— Exercise goal —
Please set down all of the data below verbatim.

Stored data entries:
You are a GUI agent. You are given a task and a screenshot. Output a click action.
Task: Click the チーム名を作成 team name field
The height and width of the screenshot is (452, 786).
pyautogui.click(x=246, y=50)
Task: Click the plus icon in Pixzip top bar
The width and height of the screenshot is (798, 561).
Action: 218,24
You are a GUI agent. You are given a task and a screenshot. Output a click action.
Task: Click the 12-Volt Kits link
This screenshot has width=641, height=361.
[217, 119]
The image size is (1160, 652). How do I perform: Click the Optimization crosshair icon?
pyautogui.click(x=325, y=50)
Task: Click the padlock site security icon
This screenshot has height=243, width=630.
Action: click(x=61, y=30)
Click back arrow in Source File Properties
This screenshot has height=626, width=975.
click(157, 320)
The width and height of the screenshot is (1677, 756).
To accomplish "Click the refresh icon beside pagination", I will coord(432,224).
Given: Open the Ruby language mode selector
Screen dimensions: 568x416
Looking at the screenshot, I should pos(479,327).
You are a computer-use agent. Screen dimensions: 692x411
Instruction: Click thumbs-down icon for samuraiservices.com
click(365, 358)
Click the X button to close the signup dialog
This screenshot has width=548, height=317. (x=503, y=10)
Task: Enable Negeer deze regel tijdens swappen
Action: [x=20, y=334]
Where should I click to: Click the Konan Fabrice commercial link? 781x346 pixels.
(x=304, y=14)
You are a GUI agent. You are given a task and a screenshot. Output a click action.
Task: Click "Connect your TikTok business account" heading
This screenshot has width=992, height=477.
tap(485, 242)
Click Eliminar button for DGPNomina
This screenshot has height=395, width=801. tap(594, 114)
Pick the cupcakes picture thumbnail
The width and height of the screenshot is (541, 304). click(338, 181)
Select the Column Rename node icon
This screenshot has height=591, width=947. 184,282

— Written reply —
You are a GUI agent. You are given a task and a screenshot. Output a click action.
Task: Click the チーム名を作成 team name field
The height and width of the screenshot is (452, 786).
pyautogui.click(x=246, y=50)
Task: Click the plus icon in Pixzip top bar
The width and height of the screenshot is (798, 561).
Action: 218,24
You are a GUI agent. You are given a task and a screenshot. Output a click action.
Task: Click the 12-Volt Kits link
This screenshot has width=641, height=361.
[217, 119]
The image size is (1160, 652). How do I perform: Click the Optimization crosshair icon?
pyautogui.click(x=325, y=50)
Task: Click the padlock site security icon
This screenshot has height=243, width=630.
Action: click(x=61, y=30)
Click back arrow in Source File Properties
This screenshot has height=626, width=975.
click(157, 320)
The width and height of the screenshot is (1677, 756).
To accomplish "Click the refresh icon beside pagination", I will coord(432,224).
Given: Open the Ruby language mode selector
Screen dimensions: 568x416
Looking at the screenshot, I should pos(479,327).
You are a computer-use agent. Screen dimensions: 692x411
Instruction: Click thumbs-down icon for samuraiservices.com
click(365, 358)
Click the X button to close the signup dialog
This screenshot has width=548, height=317. (x=503, y=10)
Task: Enable Negeer deze regel tijdens swappen
Action: [x=20, y=334]
Where should I click to: Click the Konan Fabrice commercial link? 781x346 pixels.
(x=304, y=14)
You are a GUI agent. You are given a task and a screenshot. Output a click action.
Task: Click "Connect your TikTok business account" heading
This screenshot has width=992, height=477.
tap(485, 242)
Click Eliminar button for DGPNomina
This screenshot has height=395, width=801. tap(594, 114)
Pick the cupcakes picture thumbnail
The width and height of the screenshot is (541, 304). click(338, 181)
Select the Column Rename node icon
This screenshot has height=591, width=947. 184,282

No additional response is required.